Moore has worked with a large number of artists from Woody Herman to Freddie Hubbard, Jim Hall, Chet Baker and Marian McPartland (to name a few). And he is currently part of the Dave Brubeck Quartet. Bruning is a master and his new CD covers just about base there is.
And on Friday, it is bassist Ken Walker’s sextet making its monthly visit to Dazzle at 7 and 9 p.m. ($12/$8 students). While has decided to stay settled down here, he is very talented player who has frequently been asked to go out on the road by major players.

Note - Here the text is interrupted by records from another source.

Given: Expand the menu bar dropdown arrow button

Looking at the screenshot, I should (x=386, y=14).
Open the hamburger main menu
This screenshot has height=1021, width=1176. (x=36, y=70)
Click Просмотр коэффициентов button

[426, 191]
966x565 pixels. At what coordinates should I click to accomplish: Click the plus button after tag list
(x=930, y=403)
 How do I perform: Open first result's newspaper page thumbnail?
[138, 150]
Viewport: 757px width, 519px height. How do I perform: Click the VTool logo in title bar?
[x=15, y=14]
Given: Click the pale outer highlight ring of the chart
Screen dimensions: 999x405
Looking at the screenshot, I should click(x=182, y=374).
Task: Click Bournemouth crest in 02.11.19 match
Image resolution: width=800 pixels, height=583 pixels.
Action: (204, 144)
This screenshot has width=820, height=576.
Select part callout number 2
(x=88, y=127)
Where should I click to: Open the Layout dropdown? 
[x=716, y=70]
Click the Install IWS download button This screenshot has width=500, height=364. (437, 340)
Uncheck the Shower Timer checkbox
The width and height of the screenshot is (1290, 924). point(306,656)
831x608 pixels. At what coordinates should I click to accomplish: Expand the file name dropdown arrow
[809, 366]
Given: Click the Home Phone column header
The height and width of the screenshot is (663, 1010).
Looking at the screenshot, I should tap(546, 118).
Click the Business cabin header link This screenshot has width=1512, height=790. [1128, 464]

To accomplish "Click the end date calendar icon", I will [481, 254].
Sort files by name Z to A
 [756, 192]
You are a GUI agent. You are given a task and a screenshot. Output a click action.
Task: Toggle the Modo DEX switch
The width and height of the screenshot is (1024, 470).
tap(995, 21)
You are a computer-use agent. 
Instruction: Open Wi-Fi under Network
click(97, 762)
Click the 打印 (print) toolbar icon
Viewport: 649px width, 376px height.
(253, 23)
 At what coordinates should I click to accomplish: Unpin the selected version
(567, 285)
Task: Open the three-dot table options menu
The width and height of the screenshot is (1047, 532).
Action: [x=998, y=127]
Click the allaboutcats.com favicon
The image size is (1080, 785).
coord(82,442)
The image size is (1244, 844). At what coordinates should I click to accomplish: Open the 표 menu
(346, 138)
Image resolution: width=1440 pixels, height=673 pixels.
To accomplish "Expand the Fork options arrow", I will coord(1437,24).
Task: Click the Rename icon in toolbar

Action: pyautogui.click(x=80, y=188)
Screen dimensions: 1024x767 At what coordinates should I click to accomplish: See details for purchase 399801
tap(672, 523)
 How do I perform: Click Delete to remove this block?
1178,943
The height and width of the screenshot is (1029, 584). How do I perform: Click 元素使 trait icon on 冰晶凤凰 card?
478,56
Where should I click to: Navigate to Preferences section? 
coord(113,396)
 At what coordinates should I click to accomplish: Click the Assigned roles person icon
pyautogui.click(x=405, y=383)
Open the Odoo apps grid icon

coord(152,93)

Dazzle also has guitarist Sean McGowan on Thursday with his quartet at 7 and 9 p.m. ($12/$8 students) and pop singer Kenya Johnson on Sunday at 6 and 8 p.m. ($15). On Monday and Tuesday, the club on Lincoln features two nights of music from the Colorado Conservatory of the Jazz Arts at 6:30 and 8:30 p.m. This training ground for students, so closely associated with drummer Romaine, simply does a great job.